Xabre Graphics Card Reviewed
Daniel Rutter writes: "Graphics cards using the SIS Xabre chipset don't seem to have quite made it to the retail market in most of the world yet, but they're on sale now here in Australia. I've checked out Triplex's shiny XabrePRO card. It's weird. Not just because it's silver, in typical Triplex fashion. It's also got weird drivers. Not bad drivers. Just... weird. And it makes a weird noise. Seriously." Check out those screenshots, and wonder.
I hate to say but at least 85% of the people here are viewing this site from Windows. More of us have XWindows-based boxen to play with that the readers of other sites but we don't usaully consider buying expensive (consumer) graphics cards for them because no one will make any games for them to begin with. So I for one, knowing this chipset was brand new, did not expect it.

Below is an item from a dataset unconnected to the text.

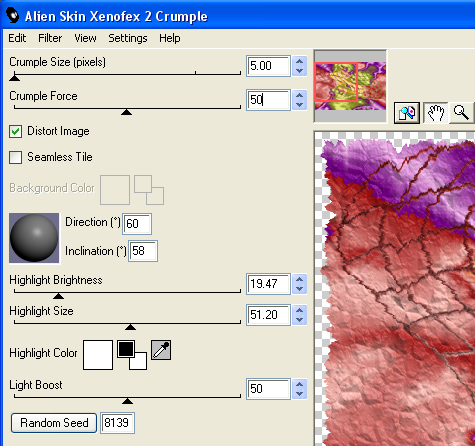Pick Highlight Color with eyedropper
This screenshot has width=475, height=446.
(161, 350)
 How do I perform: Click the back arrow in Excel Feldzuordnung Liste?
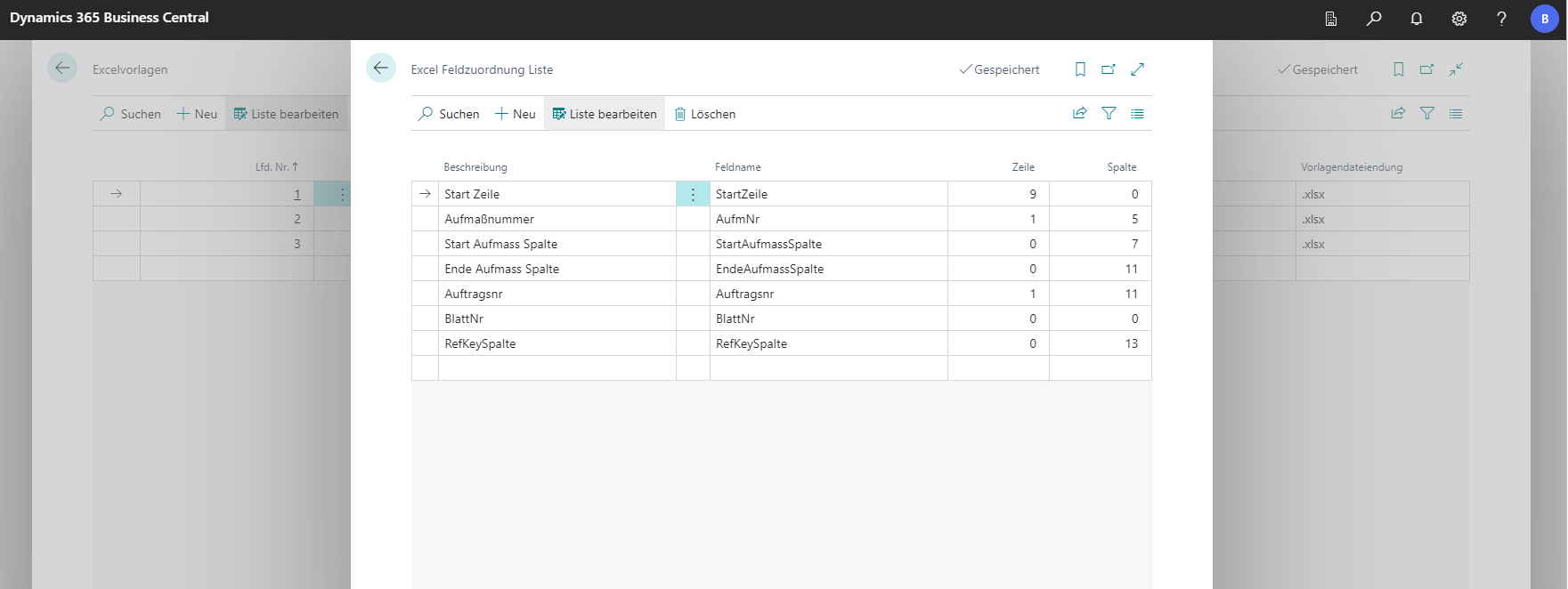coord(381,69)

Black holes are where the Matrix raised SIGFPE
Just because something is weird doen't make it bad. The way linux works is still 'weird' to me (sorry, but I just haven't had the time to sit down and tool around with it), yet I'm sure many people here would say that linux is not bad, and I don't think it is either.
Except most of the "weirdness" is the control panel UI. Describing that as weird (and it is, just look at it!) is somewhat less important. Who cares? How often are you gonna be in there?

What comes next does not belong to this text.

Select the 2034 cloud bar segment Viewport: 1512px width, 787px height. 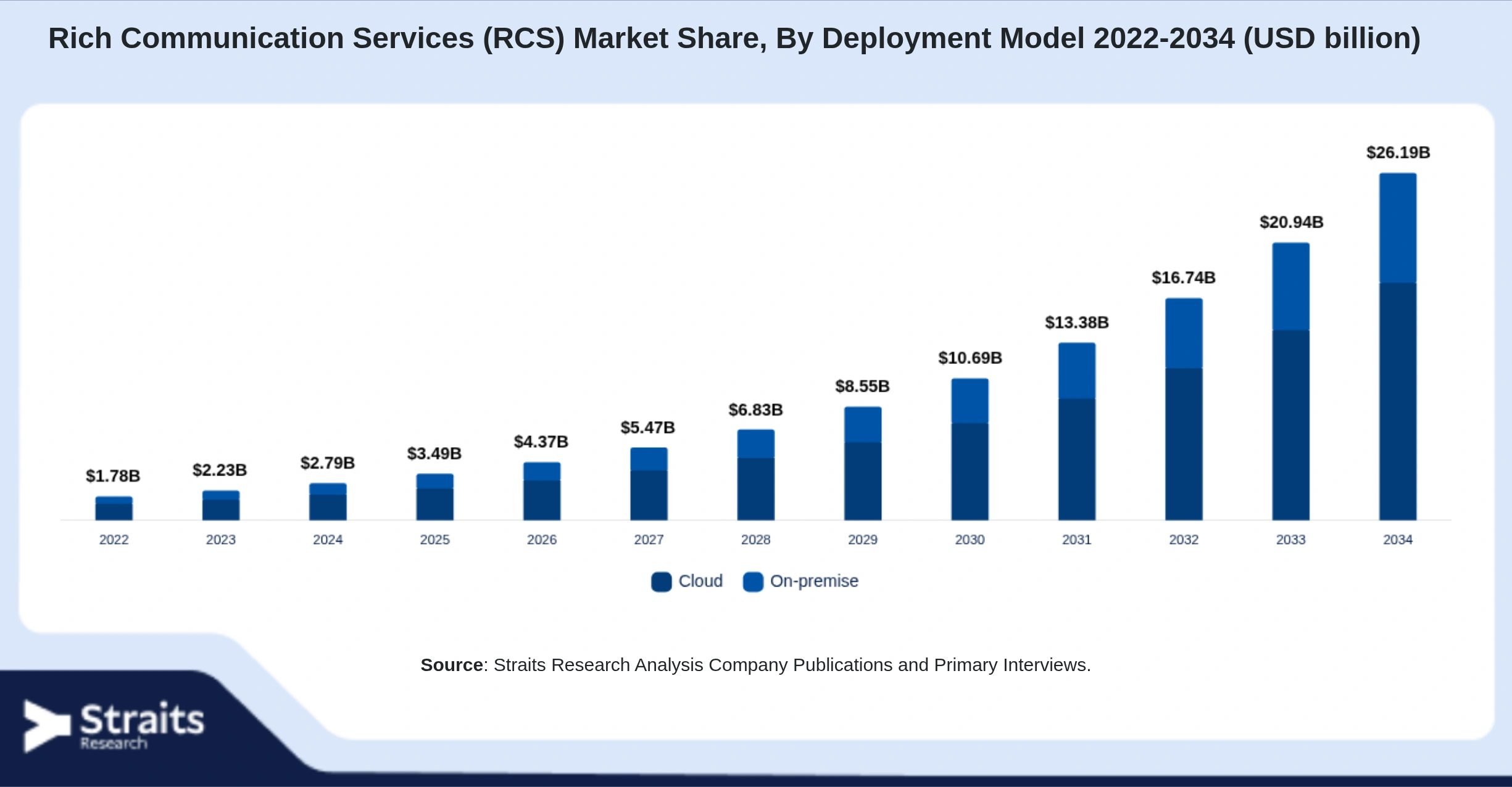point(1398,402)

It's the noise I'd worry about.
The masthead says "news for nerds", not "news for GNU nerds". I don't buy Windows-only hardware either, but the editors clearly agree it has a place here. It's more important for me to see "this vendor supports their products and provides complete documentation for third-party drivers" than details about any particular driver that happens to exist right now.

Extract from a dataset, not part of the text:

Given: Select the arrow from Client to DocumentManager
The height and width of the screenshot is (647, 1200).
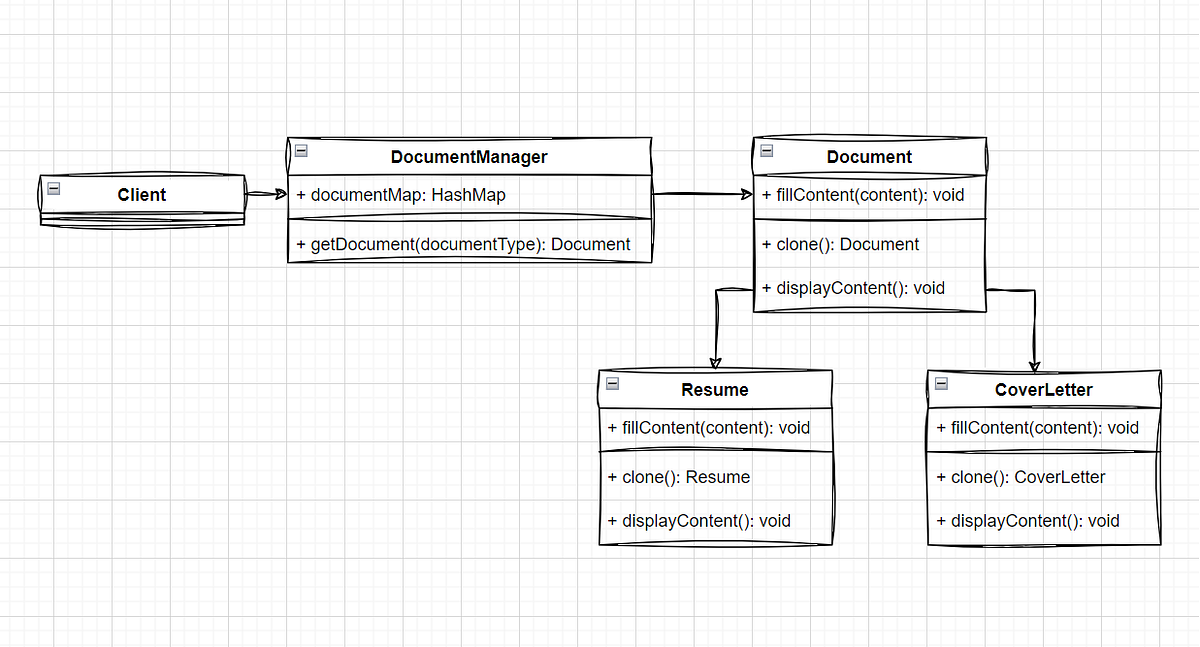Looking at the screenshot, I should pos(262,192).
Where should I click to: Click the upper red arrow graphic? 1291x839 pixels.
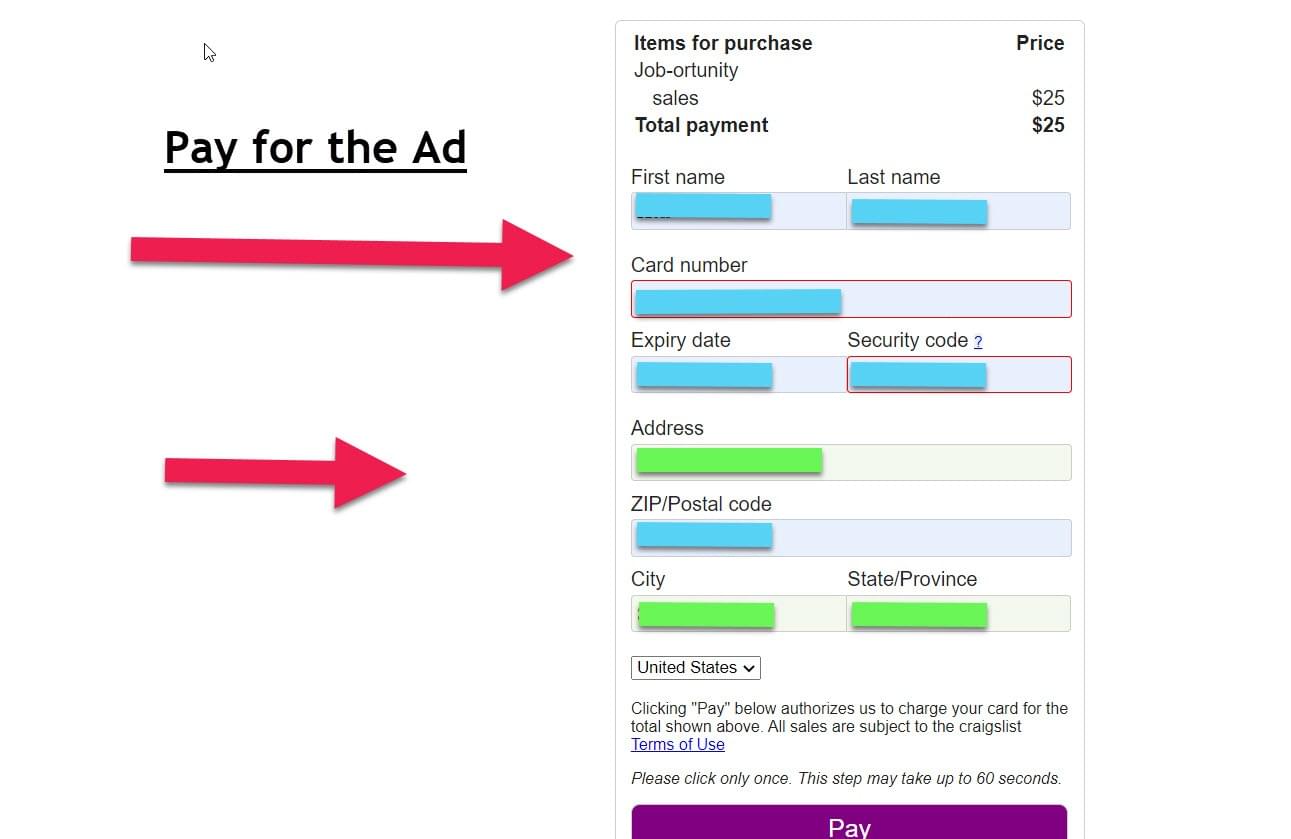pos(350,253)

The drivers that were written for the 300 were okay when they shipped them, but they opted to discontinue support for whatever reason (and they've been kind of broken since then...) and haven't released any drivers for the 315 or for the Xabre that I know of. They tend to NOT give out 3D programming info, even to their NDAed partners, so that avenue for driver support has been pretty much a dead-end so far. (I plan on pestering them again to see if things have lightened up or maybe that I've been talking to the wrong people there...)
There's every reason for someone to not expect them to provide Linux support with this display chipset.
I am not merely a "consumer" or a "taxpayer". I am a Citizen of the State of Texas
But, you're missing the OTHER game we play.
You spend hours tweaking out Doom III just so on your so-new-the-surface-mount-is-still-wet video card. It looks good.
Your buds come over and their jaws hit the floor. They run out and buy the game.
It doesn't look as good on their box at home.
They buy a new monitor. Still doesn't look as good.
They get the new card, drop a month's pay doing it. Still doesn't look as good.
They swallow their pride, and come crawling for help. You kick back, read Pitr's copy of "Evil Geniuses for Dummies" and leisurely decide how to respond.
And that's the best game of all...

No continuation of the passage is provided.